AUTOMAKERS in China face their weakest year of sales growth in at least two decades as a phasing out of tax cuts on smaller engine cars that began in 2017 looks set to further dampen customer demand in the world’s largest car market.

The incentive rollback is having a bigger-than-expected impact, with China’s automotive manufacturers association expecting auto sales to grow around 3.5 percent in 2017, missing earlier forecasts.
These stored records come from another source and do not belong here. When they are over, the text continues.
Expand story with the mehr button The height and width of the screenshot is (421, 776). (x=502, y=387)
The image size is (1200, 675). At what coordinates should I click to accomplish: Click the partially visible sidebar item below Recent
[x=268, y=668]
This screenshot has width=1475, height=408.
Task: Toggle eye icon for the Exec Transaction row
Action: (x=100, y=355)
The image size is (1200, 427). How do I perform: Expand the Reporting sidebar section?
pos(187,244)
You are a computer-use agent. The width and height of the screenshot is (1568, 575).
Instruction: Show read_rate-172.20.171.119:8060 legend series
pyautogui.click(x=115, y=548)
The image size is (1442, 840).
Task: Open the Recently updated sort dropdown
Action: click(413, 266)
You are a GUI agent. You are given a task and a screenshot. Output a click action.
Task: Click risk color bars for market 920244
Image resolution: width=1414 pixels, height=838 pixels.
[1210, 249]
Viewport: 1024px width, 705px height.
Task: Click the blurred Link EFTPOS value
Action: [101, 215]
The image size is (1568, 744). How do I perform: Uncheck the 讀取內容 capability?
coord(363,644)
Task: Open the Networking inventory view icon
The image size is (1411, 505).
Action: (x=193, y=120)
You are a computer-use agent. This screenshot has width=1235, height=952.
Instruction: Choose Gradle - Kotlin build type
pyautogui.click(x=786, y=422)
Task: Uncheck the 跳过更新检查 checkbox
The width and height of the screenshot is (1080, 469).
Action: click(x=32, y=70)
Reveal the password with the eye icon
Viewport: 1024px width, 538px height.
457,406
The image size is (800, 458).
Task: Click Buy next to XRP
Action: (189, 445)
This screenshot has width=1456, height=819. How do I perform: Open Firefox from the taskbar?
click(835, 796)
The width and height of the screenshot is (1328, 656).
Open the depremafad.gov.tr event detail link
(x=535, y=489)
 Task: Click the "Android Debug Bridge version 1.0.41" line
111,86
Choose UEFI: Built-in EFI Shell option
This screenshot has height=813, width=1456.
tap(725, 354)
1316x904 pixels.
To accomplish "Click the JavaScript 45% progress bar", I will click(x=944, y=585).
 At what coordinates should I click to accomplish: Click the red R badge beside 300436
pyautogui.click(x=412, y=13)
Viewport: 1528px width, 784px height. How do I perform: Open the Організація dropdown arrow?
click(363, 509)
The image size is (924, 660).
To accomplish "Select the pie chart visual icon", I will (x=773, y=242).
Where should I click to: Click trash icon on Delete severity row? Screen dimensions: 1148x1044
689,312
They are predicting 3-percent sales growth for this year, according to domestic media.

Its impact was reflected in 2017 China vehicle sales numbers for several global automakers.

General Motors Co. said last week that its China sales grew 4.4 percent last year, following a 7.1-percent rise in 2016, while Ford said Tuesday that its sales fell 6 percent after a 11.9-percent rise in 2016.

Toyota Motor Co.’s sales growth slowed in 2017 compared with 2016. South Korea’s Hyundai Motor and Kia Motors have cited the tax rollback as a reason for lower 2017 sales.

“2018 will start weak — we are projecting basically another flat year in light vehicle sales. The big question is: Does the government step in with some tax breaks, incentives to keep things rolling?” said James Chao, Asia-Pacific chief of consultancy IHS Markit Automotive.

“I believe you’d have to go sometime before the year 2000,” he said, when asked when was the last time the market posted flat growth. Two other analysts said annual growth has not been 3 percent or lower yet this century.

China last year began raising the purchase tax on cars with engines of 1.6 liters or less to 7.5 percent this year from a special rate of 5 percent last year, a policy that it originally launched to shore up sales in a weakening economy. It plans to return the rate to 10 percent this year.

Such a sales backdrop meant that competition on the ground, especially in the mid-to-high end sector, would stiffen.